### DATA SECTION:
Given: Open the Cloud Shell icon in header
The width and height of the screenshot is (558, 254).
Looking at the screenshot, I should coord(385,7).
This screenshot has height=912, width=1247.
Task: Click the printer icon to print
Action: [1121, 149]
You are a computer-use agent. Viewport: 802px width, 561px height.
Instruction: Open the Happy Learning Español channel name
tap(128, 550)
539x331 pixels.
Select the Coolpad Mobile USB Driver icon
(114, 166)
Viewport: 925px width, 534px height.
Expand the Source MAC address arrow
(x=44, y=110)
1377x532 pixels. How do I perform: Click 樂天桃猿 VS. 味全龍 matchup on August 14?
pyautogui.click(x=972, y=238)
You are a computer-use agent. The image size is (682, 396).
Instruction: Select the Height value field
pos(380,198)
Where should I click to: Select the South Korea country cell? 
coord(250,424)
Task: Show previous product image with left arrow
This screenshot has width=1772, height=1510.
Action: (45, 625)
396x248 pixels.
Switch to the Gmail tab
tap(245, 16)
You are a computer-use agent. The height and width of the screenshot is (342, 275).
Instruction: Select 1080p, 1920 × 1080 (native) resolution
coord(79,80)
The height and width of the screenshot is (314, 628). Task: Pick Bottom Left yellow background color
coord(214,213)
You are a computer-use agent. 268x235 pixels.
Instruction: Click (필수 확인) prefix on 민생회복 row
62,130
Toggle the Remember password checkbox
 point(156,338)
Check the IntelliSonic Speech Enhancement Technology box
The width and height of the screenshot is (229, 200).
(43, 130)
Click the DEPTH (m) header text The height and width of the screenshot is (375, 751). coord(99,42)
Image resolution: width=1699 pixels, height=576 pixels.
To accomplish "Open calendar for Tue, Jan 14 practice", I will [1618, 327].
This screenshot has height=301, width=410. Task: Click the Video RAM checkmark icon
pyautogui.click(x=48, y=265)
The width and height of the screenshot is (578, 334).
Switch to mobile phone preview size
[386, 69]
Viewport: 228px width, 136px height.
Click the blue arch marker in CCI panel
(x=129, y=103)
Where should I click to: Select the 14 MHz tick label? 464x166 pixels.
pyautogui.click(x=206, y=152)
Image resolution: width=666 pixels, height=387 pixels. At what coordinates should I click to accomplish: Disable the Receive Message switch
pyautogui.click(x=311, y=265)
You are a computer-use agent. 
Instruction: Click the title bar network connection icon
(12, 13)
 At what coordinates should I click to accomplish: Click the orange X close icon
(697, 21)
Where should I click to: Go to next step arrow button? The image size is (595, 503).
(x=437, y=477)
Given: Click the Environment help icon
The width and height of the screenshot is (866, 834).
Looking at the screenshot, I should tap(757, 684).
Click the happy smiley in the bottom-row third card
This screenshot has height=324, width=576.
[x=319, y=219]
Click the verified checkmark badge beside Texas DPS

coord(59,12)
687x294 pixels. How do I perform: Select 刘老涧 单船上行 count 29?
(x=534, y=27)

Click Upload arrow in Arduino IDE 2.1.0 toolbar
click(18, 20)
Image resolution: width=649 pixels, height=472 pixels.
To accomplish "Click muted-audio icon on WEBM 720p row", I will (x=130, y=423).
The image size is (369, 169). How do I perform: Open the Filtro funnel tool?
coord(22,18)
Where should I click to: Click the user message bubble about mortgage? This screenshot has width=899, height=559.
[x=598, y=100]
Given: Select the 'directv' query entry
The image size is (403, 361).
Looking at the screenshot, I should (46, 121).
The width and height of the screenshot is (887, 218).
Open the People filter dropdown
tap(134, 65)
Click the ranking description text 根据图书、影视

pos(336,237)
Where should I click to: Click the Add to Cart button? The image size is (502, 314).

### WORK TASK:
Each record needs to be given again exactly.

### EXERCISE ANSWER:
Given: Open the Cloud Shell icon in header
The width and height of the screenshot is (558, 254).
Looking at the screenshot, I should coord(385,7).
This screenshot has height=912, width=1247.
Task: Click the printer icon to print
Action: [1121, 149]
You are a computer-use agent. Viewport: 802px width, 561px height.
Instruction: Open the Happy Learning Español channel name
tap(128, 550)
539x331 pixels.
Select the Coolpad Mobile USB Driver icon
(114, 166)
Viewport: 925px width, 534px height.
Expand the Source MAC address arrow
(x=44, y=110)
1377x532 pixels. How do I perform: Click 樂天桃猿 VS. 味全龍 matchup on August 14?
pyautogui.click(x=972, y=238)
You are a computer-use agent. The image size is (682, 396).
Instruction: Select the Height value field
pos(380,198)
Where should I click to: Select the South Korea country cell? 
coord(250,424)
Task: Show previous product image with left arrow
This screenshot has width=1772, height=1510.
Action: (45, 625)
396x248 pixels.
Switch to the Gmail tab
tap(245, 16)
You are a computer-use agent. The height and width of the screenshot is (342, 275).
Instruction: Select 1080p, 1920 × 1080 (native) resolution
coord(79,80)
The height and width of the screenshot is (314, 628). Task: Pick Bottom Left yellow background color
coord(214,213)
You are a computer-use agent. 268x235 pixels.
Instruction: Click (필수 확인) prefix on 민생회복 row
62,130
Toggle the Remember password checkbox
 point(156,338)
Check the IntelliSonic Speech Enhancement Technology box
The width and height of the screenshot is (229, 200).
(43, 130)
Click the DEPTH (m) header text The height and width of the screenshot is (375, 751). coord(99,42)
Image resolution: width=1699 pixels, height=576 pixels.
To accomplish "Open calendar for Tue, Jan 14 practice", I will [1618, 327].
This screenshot has height=301, width=410. Task: Click the Video RAM checkmark icon
pyautogui.click(x=48, y=265)
The width and height of the screenshot is (578, 334).
Switch to mobile phone preview size
[386, 69]
Viewport: 228px width, 136px height.
Click the blue arch marker in CCI panel
(x=129, y=103)
Where should I click to: Select the 14 MHz tick label? 464x166 pixels.
pyautogui.click(x=206, y=152)
Image resolution: width=666 pixels, height=387 pixels. At what coordinates should I click to accomplish: Disable the Receive Message switch
pyautogui.click(x=311, y=265)
You are a computer-use agent. 
Instruction: Click the title bar network connection icon
(12, 13)
 At what coordinates should I click to accomplish: Click the orange X close icon
(697, 21)
Where should I click to: Go to next step arrow button? The image size is (595, 503).
(x=437, y=477)
Given: Click the Environment help icon
The width and height of the screenshot is (866, 834).
Looking at the screenshot, I should tap(757, 684).
Click the happy smiley in the bottom-row third card
This screenshot has height=324, width=576.
[x=319, y=219]
Click the verified checkmark badge beside Texas DPS

coord(59,12)
687x294 pixels. How do I perform: Select 刘老涧 单船上行 count 29?
(x=534, y=27)

Click Upload arrow in Arduino IDE 2.1.0 toolbar
click(18, 20)
Image resolution: width=649 pixels, height=472 pixels.
To accomplish "Click muted-audio icon on WEBM 720p row", I will (x=130, y=423).
The image size is (369, 169). How do I perform: Open the Filtro funnel tool?
coord(22,18)
Where should I click to: Click the user message bubble about mortgage? This screenshot has width=899, height=559.
[x=598, y=100]
Given: Select the 'directv' query entry
The image size is (403, 361).
Looking at the screenshot, I should (46, 121).
The width and height of the screenshot is (887, 218).
Open the People filter dropdown
tap(134, 65)
Click the ranking description text 根据图书、影视

pos(336,237)
Where should I click to: Click the Add to Cart button? The image size is (502, 314).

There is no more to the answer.